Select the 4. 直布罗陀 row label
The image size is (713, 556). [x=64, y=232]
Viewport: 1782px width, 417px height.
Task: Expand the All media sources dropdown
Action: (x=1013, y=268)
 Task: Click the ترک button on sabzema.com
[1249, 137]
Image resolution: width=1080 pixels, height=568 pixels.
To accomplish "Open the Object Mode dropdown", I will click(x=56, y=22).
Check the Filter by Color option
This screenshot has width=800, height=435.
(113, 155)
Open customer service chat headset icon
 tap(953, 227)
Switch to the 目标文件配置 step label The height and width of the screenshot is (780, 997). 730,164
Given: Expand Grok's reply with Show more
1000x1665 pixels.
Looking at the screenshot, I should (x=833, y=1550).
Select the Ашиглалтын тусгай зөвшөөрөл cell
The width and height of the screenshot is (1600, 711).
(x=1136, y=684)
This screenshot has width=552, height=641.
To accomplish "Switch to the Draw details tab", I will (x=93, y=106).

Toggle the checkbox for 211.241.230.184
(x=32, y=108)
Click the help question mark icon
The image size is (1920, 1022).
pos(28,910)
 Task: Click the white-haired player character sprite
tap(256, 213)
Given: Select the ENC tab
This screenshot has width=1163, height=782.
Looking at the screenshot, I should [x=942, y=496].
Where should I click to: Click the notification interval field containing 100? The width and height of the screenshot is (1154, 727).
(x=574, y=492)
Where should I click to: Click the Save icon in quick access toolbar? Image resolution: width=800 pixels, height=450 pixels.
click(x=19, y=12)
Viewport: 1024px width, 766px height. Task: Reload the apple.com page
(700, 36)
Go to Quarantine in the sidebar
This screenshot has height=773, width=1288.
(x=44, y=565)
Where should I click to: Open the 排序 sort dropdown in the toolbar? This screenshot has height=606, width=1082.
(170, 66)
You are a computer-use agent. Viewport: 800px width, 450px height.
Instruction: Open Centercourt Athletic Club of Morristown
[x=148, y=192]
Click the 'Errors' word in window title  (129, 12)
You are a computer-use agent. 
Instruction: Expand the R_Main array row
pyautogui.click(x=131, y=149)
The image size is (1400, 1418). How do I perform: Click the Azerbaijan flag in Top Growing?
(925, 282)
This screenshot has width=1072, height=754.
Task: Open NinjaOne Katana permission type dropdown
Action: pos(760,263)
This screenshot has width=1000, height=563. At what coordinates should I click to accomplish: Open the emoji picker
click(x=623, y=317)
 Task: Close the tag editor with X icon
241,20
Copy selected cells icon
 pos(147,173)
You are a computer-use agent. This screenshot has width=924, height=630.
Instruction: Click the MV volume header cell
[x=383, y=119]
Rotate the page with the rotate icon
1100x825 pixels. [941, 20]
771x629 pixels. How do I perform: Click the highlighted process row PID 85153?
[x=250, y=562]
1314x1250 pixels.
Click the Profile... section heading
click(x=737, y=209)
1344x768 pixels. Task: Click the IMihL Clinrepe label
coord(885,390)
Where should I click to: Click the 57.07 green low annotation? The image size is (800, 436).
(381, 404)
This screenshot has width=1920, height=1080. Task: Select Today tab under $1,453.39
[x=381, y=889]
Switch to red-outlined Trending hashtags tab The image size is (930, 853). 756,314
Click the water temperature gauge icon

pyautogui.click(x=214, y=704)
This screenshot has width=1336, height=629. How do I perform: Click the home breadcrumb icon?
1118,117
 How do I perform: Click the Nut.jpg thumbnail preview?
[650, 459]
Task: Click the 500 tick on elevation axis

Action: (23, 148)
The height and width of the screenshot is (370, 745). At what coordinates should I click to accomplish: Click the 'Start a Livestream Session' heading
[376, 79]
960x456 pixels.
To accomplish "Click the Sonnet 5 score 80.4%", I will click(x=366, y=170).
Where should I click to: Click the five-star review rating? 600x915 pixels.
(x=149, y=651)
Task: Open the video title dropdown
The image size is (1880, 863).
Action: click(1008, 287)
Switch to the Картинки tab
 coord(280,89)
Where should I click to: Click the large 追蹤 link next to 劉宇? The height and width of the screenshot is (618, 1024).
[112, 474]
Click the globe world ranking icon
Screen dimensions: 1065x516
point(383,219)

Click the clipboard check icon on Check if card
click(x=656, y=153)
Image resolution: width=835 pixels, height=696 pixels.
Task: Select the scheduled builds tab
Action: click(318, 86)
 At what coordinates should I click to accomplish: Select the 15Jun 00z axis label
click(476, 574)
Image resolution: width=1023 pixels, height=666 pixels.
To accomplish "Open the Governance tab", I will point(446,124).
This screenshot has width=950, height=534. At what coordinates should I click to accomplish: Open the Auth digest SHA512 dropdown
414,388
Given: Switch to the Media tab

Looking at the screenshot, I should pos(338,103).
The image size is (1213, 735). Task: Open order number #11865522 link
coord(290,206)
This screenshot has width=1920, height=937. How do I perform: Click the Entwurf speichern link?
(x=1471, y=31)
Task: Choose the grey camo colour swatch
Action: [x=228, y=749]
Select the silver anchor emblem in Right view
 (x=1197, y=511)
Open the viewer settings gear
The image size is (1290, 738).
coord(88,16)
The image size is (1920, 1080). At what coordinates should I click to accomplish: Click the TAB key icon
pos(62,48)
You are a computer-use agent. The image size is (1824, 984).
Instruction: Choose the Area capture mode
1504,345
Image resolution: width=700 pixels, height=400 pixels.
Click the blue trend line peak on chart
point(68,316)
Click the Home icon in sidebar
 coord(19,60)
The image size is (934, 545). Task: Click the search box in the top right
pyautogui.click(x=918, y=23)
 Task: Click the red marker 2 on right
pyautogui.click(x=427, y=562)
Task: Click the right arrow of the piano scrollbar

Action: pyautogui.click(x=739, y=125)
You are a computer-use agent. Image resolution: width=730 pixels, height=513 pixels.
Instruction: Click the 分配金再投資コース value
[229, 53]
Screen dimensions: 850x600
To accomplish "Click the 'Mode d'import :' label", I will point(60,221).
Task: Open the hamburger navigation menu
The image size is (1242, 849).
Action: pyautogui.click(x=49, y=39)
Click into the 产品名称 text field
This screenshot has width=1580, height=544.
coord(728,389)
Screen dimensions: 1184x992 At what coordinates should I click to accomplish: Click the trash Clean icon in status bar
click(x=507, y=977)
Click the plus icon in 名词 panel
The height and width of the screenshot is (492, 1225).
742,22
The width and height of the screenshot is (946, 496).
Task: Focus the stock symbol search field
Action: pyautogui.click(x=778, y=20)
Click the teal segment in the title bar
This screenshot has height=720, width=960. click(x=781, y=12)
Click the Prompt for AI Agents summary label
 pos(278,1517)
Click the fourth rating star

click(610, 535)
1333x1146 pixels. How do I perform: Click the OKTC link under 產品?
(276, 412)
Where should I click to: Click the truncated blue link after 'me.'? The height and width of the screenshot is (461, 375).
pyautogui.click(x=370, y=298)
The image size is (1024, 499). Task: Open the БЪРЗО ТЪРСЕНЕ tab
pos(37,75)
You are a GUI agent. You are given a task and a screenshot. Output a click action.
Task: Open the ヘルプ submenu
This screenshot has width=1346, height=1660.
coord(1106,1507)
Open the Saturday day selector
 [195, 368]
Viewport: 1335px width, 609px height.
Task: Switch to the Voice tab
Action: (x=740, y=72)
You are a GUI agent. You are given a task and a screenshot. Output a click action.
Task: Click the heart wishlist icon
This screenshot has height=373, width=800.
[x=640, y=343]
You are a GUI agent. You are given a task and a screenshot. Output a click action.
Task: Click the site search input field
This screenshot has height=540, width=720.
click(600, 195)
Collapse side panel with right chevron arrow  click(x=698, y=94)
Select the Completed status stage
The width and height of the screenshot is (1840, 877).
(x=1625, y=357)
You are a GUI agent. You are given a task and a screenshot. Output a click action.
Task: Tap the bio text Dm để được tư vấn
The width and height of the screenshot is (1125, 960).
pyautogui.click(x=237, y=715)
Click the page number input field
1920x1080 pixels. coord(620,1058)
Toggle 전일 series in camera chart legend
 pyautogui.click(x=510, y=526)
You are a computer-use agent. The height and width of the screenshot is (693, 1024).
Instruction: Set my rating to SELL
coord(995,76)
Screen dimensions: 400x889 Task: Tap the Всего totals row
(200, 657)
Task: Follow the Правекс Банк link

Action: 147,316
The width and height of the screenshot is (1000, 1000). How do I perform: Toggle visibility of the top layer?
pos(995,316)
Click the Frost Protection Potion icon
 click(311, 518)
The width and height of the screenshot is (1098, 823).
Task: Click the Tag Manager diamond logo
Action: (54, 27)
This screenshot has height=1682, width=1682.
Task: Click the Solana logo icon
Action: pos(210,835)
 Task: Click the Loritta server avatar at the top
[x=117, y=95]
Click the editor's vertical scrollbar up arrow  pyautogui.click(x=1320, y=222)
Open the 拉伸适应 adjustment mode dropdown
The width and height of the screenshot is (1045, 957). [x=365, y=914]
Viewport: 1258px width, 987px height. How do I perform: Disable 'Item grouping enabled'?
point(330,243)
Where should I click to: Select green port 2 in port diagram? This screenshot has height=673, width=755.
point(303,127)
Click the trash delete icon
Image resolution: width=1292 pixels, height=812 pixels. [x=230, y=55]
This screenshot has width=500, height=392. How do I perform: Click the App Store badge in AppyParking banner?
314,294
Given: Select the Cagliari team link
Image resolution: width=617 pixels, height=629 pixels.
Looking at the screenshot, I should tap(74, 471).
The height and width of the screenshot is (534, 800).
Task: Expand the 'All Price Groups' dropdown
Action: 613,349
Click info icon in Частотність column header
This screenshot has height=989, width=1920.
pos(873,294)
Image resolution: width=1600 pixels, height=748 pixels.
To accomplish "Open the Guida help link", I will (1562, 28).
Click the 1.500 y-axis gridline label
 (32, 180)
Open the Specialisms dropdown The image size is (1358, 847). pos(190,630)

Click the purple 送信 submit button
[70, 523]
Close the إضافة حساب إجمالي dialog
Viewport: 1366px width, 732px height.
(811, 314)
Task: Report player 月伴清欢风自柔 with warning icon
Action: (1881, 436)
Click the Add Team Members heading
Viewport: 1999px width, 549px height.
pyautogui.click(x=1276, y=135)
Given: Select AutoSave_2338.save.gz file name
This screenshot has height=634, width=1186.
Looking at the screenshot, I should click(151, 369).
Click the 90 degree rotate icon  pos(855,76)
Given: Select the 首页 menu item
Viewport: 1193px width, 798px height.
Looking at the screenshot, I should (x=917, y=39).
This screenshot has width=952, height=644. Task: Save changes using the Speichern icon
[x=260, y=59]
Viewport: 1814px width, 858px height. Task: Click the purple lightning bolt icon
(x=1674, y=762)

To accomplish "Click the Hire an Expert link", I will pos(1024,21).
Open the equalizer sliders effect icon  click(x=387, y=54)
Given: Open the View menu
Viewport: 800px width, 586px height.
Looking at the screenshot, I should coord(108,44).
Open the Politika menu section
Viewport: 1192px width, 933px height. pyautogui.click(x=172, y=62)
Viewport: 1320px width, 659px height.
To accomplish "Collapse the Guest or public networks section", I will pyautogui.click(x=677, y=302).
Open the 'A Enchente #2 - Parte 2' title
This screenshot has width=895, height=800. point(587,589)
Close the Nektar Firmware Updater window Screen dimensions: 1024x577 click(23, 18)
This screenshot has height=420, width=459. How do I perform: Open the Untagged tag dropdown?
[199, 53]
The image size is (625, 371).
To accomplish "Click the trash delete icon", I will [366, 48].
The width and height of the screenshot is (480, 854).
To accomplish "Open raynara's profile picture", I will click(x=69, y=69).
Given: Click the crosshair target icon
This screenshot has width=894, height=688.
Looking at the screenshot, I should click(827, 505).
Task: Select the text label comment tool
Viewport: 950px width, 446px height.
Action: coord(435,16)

__Task objective__
Pick out every line of the listing containing the word "panel", and show those lines.

__Completed task__
Click the plus icon in 名词 panel
Collapse side panel with right chevron arrow  click(x=698, y=94)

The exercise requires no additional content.